Baca Juga:  Gempa M4,0 Guncang Kabupaten Kolaka Sultra

Bambang Setiyo Prayitno menerangkan, guncangan gempa bumi itu dirasakan di Teluk Dalam II- III MMI atau getaran dirasakan nyata dalam rumah, terasa getaran seakan akan truk berlalu.

"Hingga saat ini belum ada laporan dampak kerusakan yang ditimbulkan akibat gempa bumi tersebut. Hasil pemodelan menunjukkan bahwa gempa bumi itu tidak berpotensi Tsunami. Dan hasil monitoring BMKG, belum menunjukkan adanya aktivitas gempabumi susulan atau Aftershock.

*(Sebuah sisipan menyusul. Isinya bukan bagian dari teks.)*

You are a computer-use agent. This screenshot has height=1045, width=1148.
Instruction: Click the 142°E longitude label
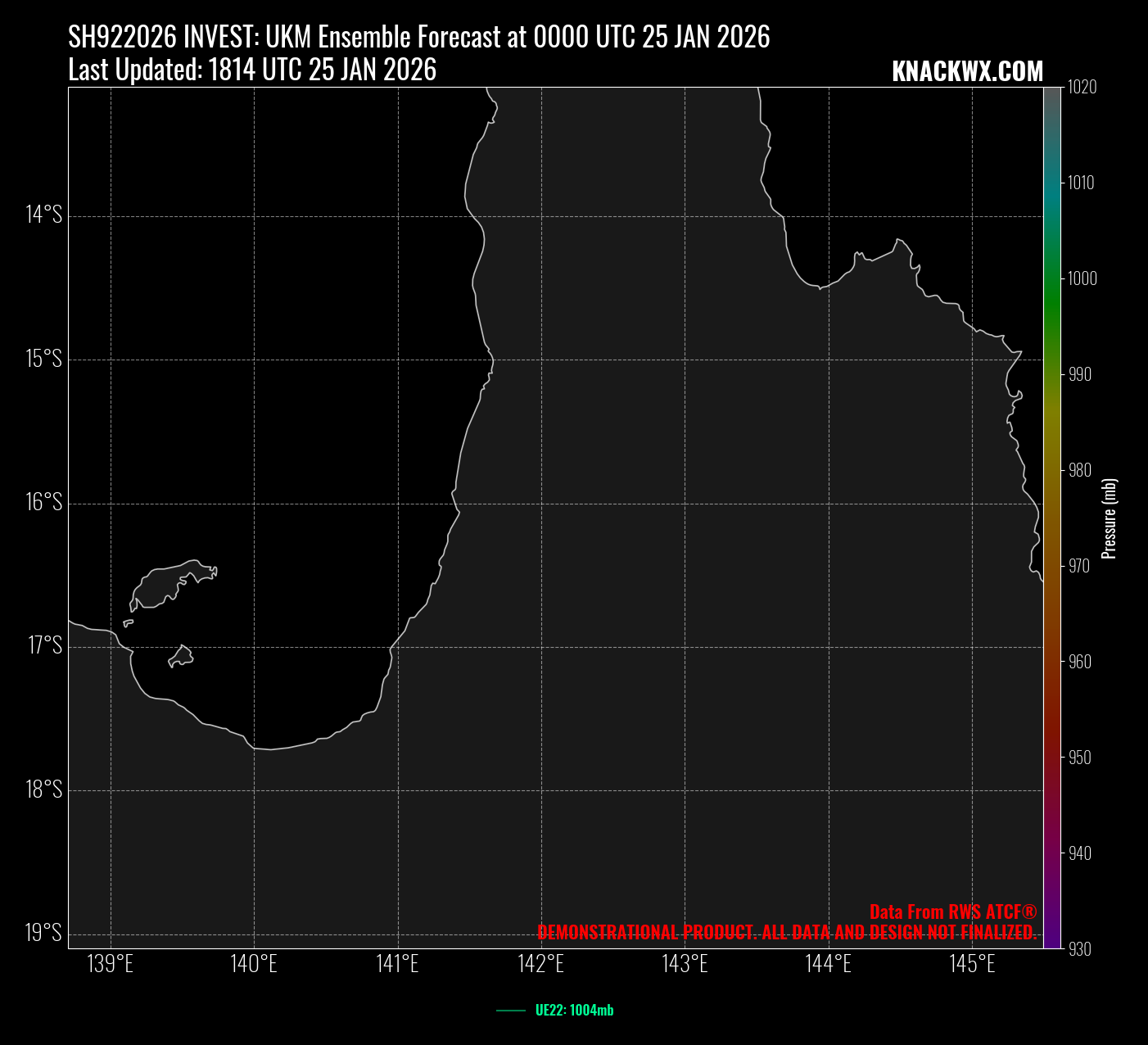[541, 964]
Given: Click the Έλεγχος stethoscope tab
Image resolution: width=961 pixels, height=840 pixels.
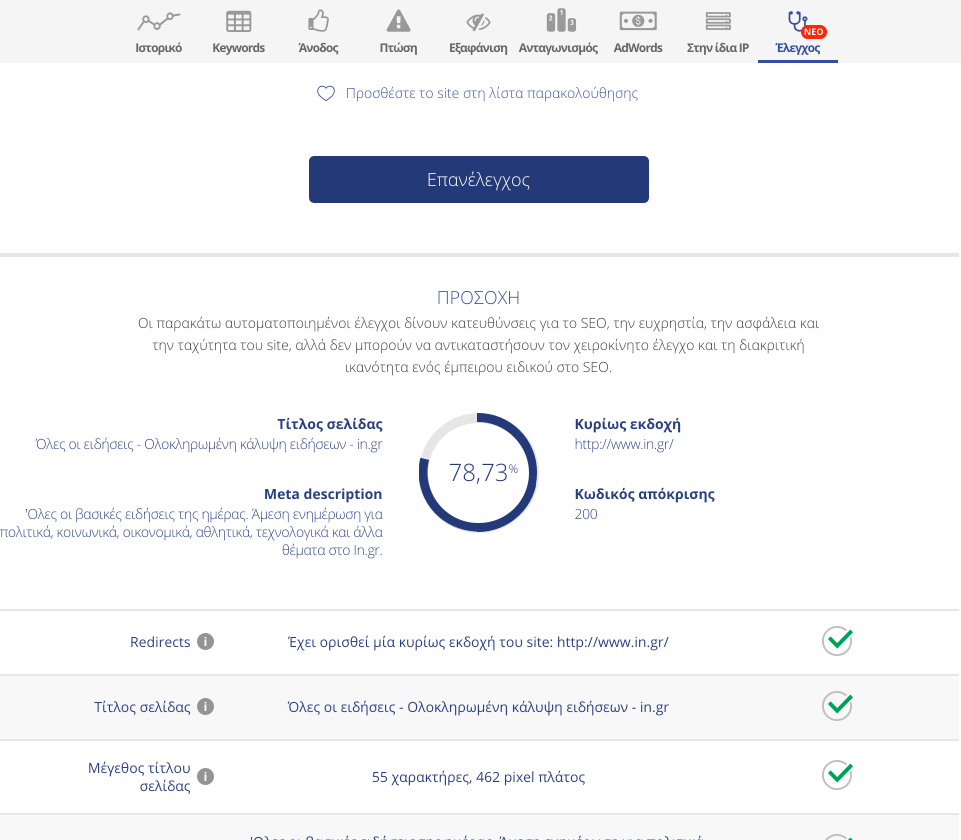Looking at the screenshot, I should pyautogui.click(x=798, y=31).
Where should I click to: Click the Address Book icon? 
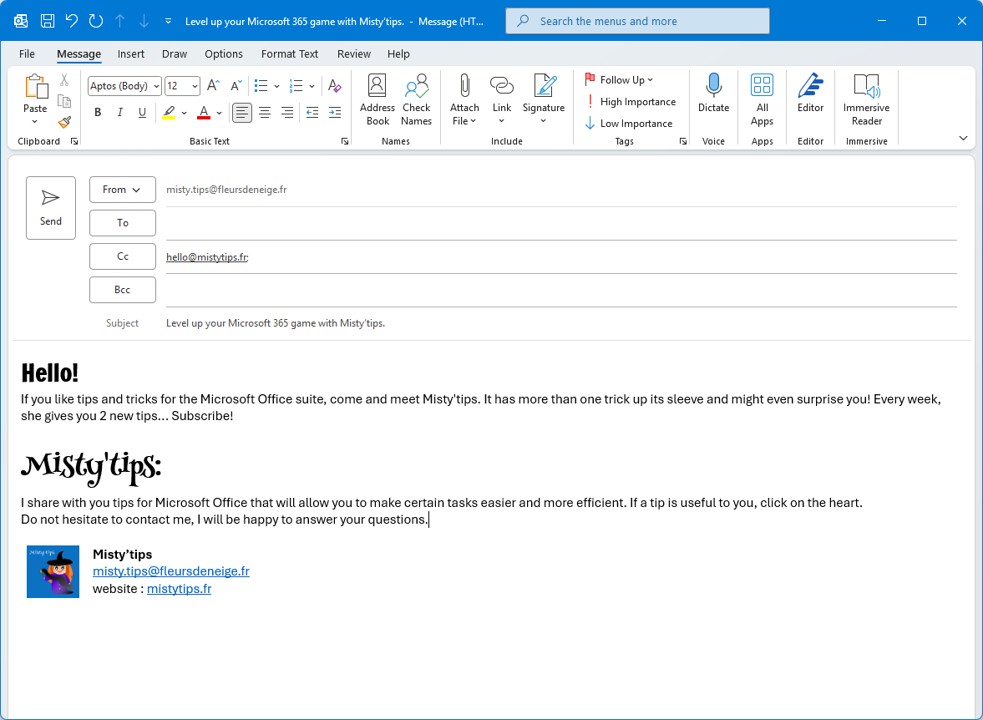click(x=377, y=100)
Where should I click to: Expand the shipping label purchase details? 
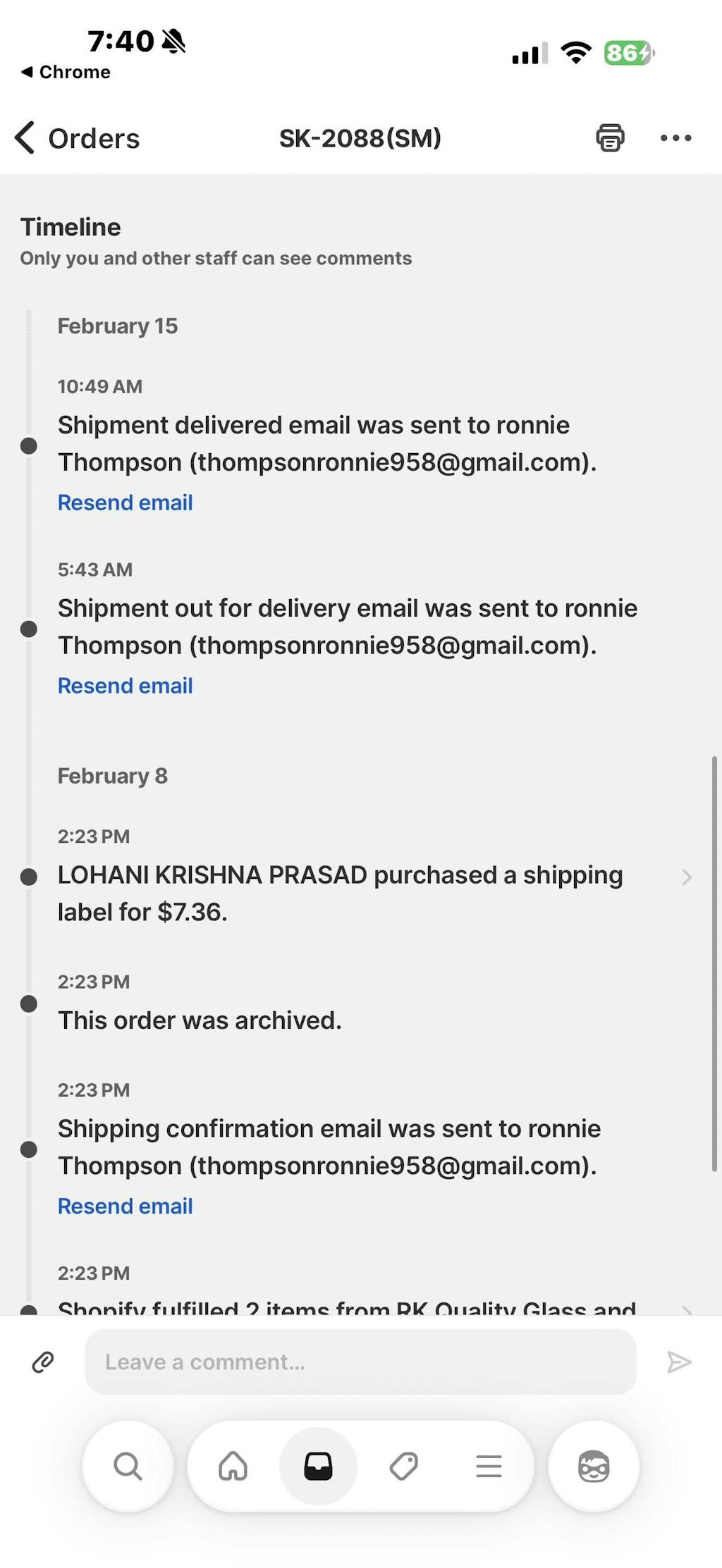point(686,877)
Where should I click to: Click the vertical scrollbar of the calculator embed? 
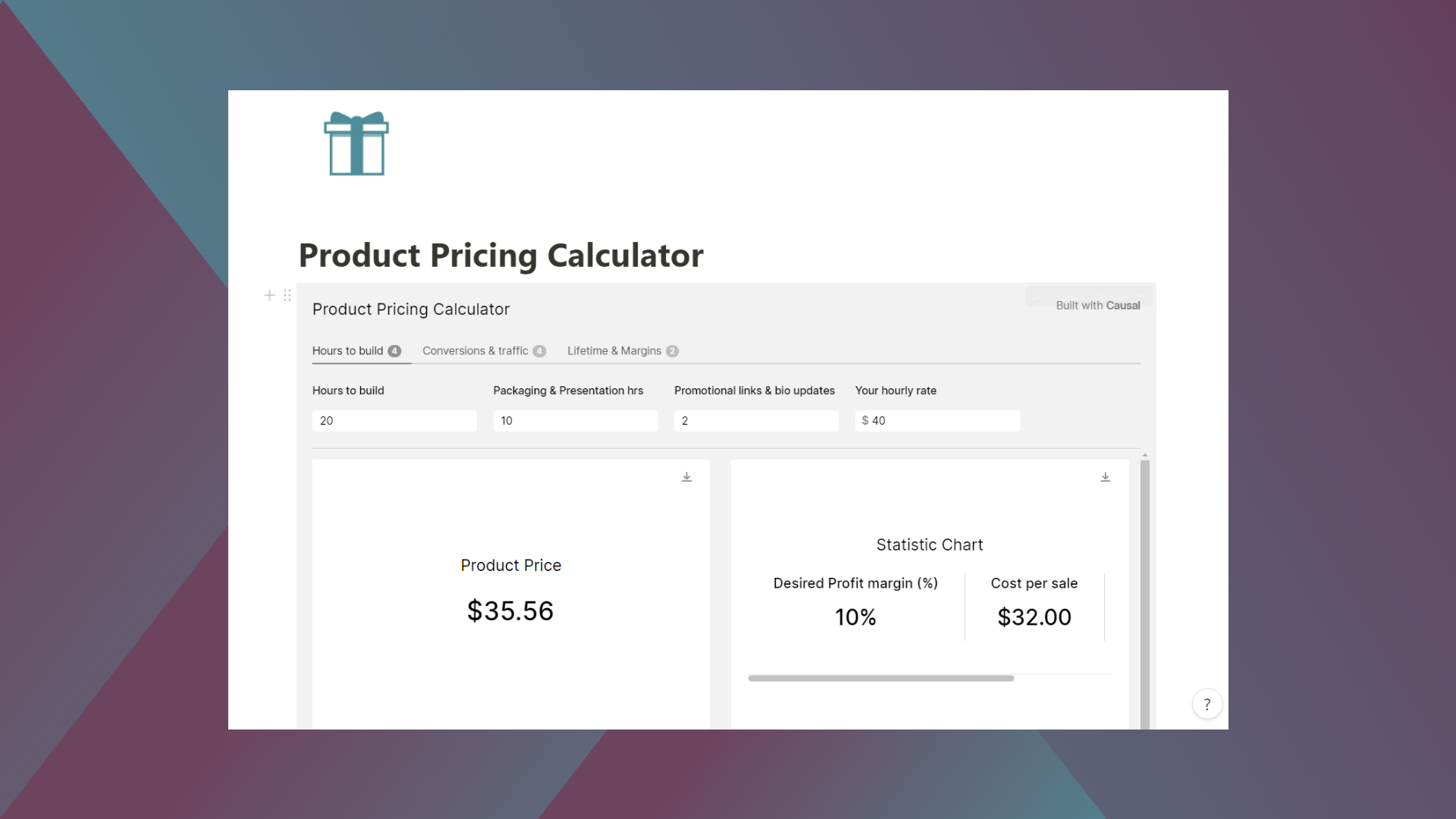click(1145, 592)
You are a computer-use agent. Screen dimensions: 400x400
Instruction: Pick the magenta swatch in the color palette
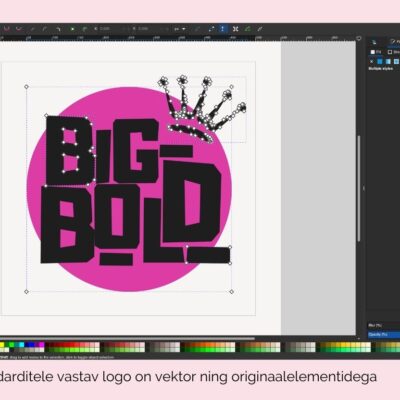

Kepada masyarakat, pungkas Bambang Setiyo Prayitno, diimbau agar tetap tenang dan tidak terpengaruh oleh isu yang tidak dapat dipertanggungjawabkan kebenarannya. Diimbau juga agar menghindari bangunan retak atau rusak akibat gempa.

Baca Juga:  Gempa M5,8 Landa Sangihe Sulut, Tidak Berpotensi Tsunami

Periksa dan pastikan bangunan tempat tinggal cukup tahan gempa, atau pun tidak ada kerusakan akibat getaran gempa. Sebab, kondisi tersebut dapat membahayakan kestabilan bangunan, dan harus dipastikan keamanannya sebelum kembali ke dalam rumah.